Directions for this task:
Reproduce the entries verbatim, starting at the line that contains "Click the Pin" and ending at the line that contains "Action: (x=38, y=141)", with both of those lines included.

......

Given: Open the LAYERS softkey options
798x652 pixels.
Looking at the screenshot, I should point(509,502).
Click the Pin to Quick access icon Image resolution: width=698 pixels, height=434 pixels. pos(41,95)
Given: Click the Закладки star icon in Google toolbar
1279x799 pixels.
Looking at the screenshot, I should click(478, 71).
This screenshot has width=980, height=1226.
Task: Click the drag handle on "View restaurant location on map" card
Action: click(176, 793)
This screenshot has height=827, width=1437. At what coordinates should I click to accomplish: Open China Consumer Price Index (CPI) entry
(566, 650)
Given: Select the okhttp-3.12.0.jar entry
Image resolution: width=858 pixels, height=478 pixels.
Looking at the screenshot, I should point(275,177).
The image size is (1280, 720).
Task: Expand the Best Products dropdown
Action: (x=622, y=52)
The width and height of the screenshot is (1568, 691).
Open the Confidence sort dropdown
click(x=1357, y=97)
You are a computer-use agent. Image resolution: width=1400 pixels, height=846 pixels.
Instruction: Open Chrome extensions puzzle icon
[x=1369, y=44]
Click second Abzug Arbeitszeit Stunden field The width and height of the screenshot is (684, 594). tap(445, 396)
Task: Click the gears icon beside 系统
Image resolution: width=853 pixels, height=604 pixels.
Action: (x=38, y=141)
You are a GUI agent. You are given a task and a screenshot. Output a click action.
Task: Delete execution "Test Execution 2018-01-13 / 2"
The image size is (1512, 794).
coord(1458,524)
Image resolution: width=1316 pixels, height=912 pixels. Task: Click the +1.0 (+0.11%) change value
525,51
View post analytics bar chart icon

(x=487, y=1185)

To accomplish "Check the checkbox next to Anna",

......

Output for this task:
Click the Pin to Quick access icon Image resolution: width=698 pixels, height=434 pixels. pos(41,95)
Given: Click the Закладки star icon in Google toolbar
1279x799 pixels.
Looking at the screenshot, I should click(478, 71).
This screenshot has width=980, height=1226.
Task: Click the drag handle on "View restaurant location on map" card
Action: click(176, 793)
This screenshot has height=827, width=1437. At what coordinates should I click to accomplish: Open China Consumer Price Index (CPI) entry
(566, 650)
Given: Select the okhttp-3.12.0.jar entry
Image resolution: width=858 pixels, height=478 pixels.
Looking at the screenshot, I should point(275,177).
The image size is (1280, 720).
Task: Expand the Best Products dropdown
Action: (x=622, y=52)
The width and height of the screenshot is (1568, 691).
Open the Confidence sort dropdown
click(x=1357, y=97)
You are a computer-use agent. Image resolution: width=1400 pixels, height=846 pixels.
Instruction: Open Chrome extensions puzzle icon
[x=1369, y=44]
Click second Abzug Arbeitszeit Stunden field The width and height of the screenshot is (684, 594). tap(445, 396)
Task: Click the gears icon beside 系统
Image resolution: width=853 pixels, height=604 pixels.
Action: (x=38, y=141)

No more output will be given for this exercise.